村上寛(ds)の切れのよいシンバルとスティック捌き、そして絶妙なタイミングのバス・ドラがグループを鼓舞し、杉本智和(b)の刺激的なピチカートと清水絵理子(p)の清新なタッチのピアノがリズムをしっかりと支えるなかを峰厚介(ts)が朗々と歌い上げる。すべて峰厚介のオリジナルであり、テナー・サックスの低い音から高い音まで全域に渡って峰節が全開、峰厚介のなめらかで美しい音色が存分に堪能できる。それぞれが個性豊かに自分らしさを主張しているが決して大上段にふりかぶったところがなく、普段どおりの結束力と遊び心のある峰カルテットが展開する。
峰厚介の粋なテナーは快適にスイングする(1)<With your soul>や潮の満ち干の間に一瞬訪れる静寂を想わせる静謐なサウンド(3)<Shiodomari‐‐The other stream>、熟成したバラード(6)<I guess so stay there>などで、その人柄がにじみでたファンタスティックなプレイが聴かれるが、特筆すべきは峰のソロが終わった途端に(p)〜(b)〜(ds)の3人が生き生きと楽しげに対話を始めるところである。村上寛の先導で繰り広げられる3人の知的で刺激的な応酬はかつてのマイルス・クインテットのハービー、ロン、トニーがボス、マイルスが下がった途端に活発に蠢き出して目を見張らせたのと同じようにスリリングである。そしてその3人を優しく見まもる峰さんの姿が背後に浮かび上がる。今の峰カルテットの充実ぶりがうかがえる。

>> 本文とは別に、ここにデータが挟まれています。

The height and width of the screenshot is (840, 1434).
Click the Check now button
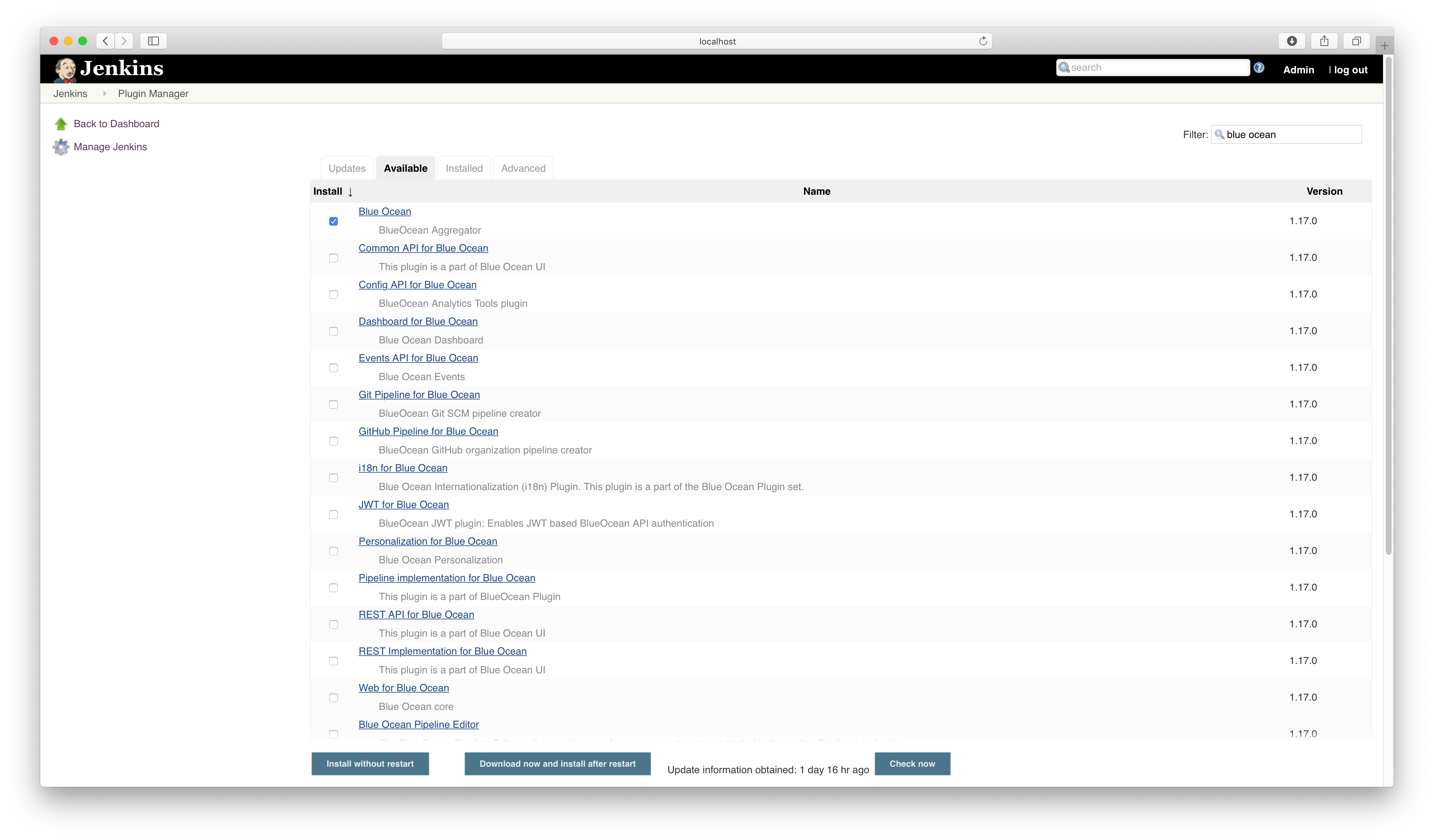pos(911,763)
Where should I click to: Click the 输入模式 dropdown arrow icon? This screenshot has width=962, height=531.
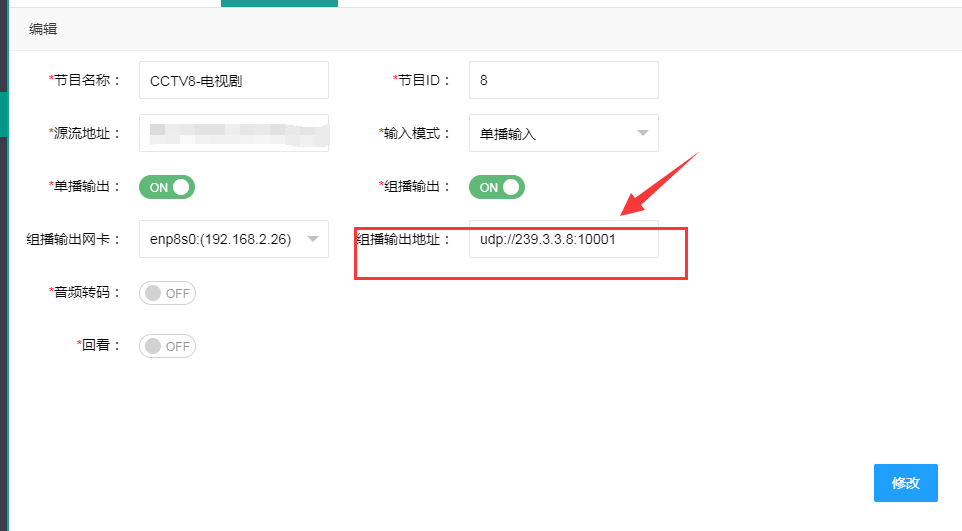click(x=641, y=133)
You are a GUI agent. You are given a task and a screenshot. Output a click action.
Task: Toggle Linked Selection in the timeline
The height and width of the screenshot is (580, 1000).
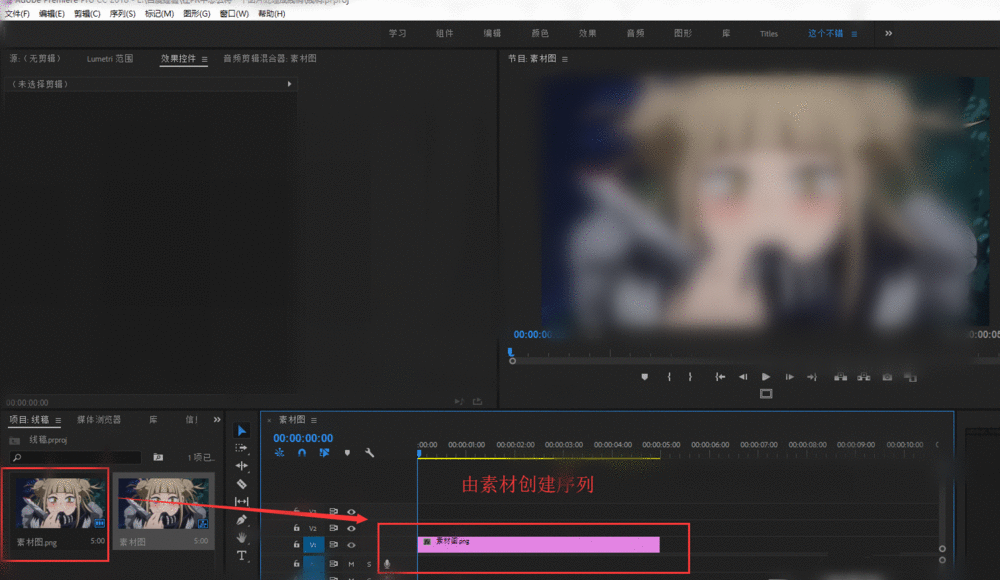tap(323, 452)
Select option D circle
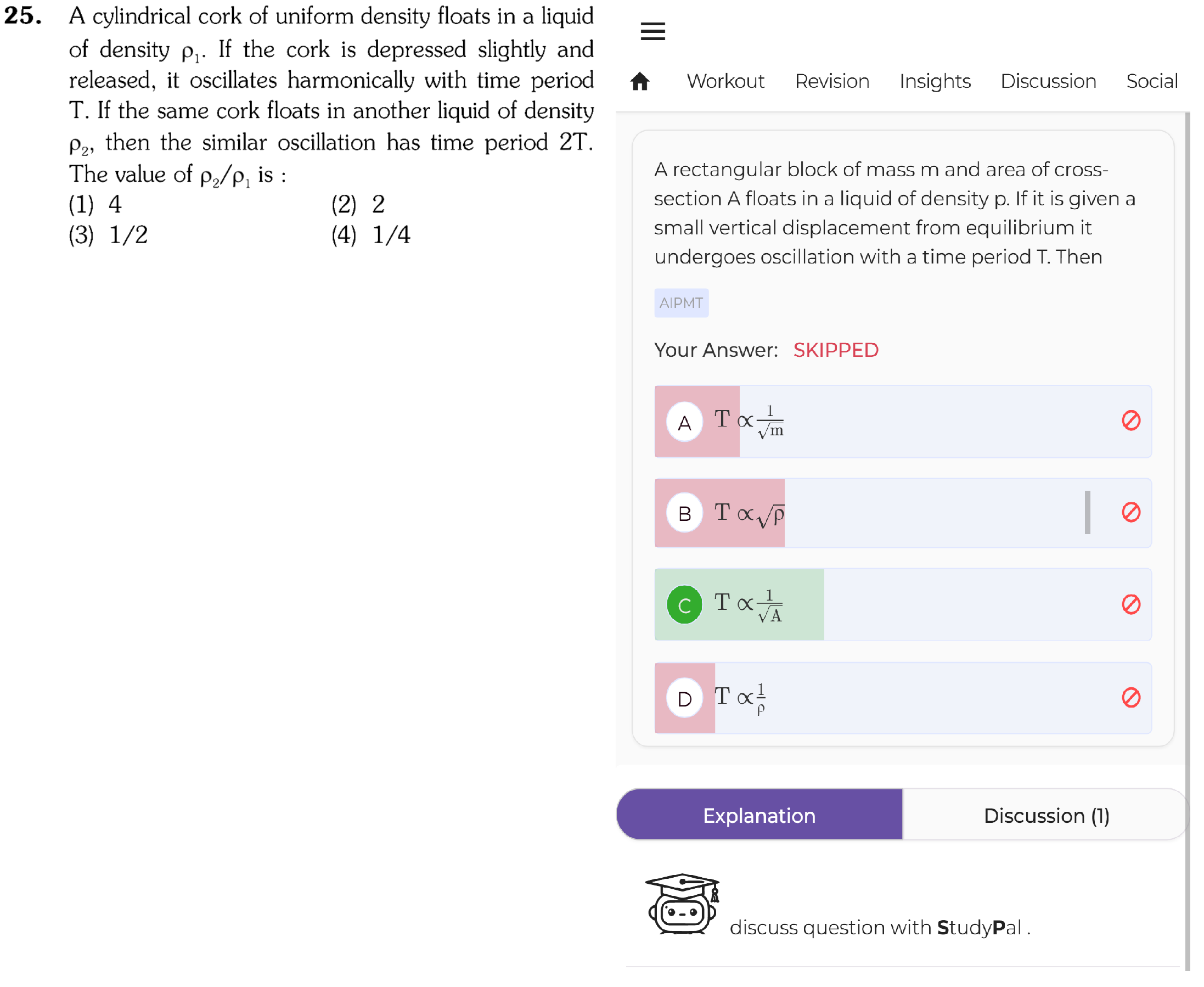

ジャズ史に残る名演を残した「峰厚介クインテット」を解散しワンホーンの「峰厚介カルテット」として新たなスタートを歩みだして4年、途中ベース奏者がなんどか入れ替わったが杉本智和にベースが固定して1年ほど、ユニットとしてのダイナミズムが頂点に登りつめようとしている時点での録音であり、『峰厚介カルテット With your soul』(MINE-G−001)は今まさに上昇気流に乗り始めた「峰厚介カルテット」の強烈な個性と存在感を鮮烈に発信している、自由度も完成度も高いアルバムである。(2012年1月 望月由美)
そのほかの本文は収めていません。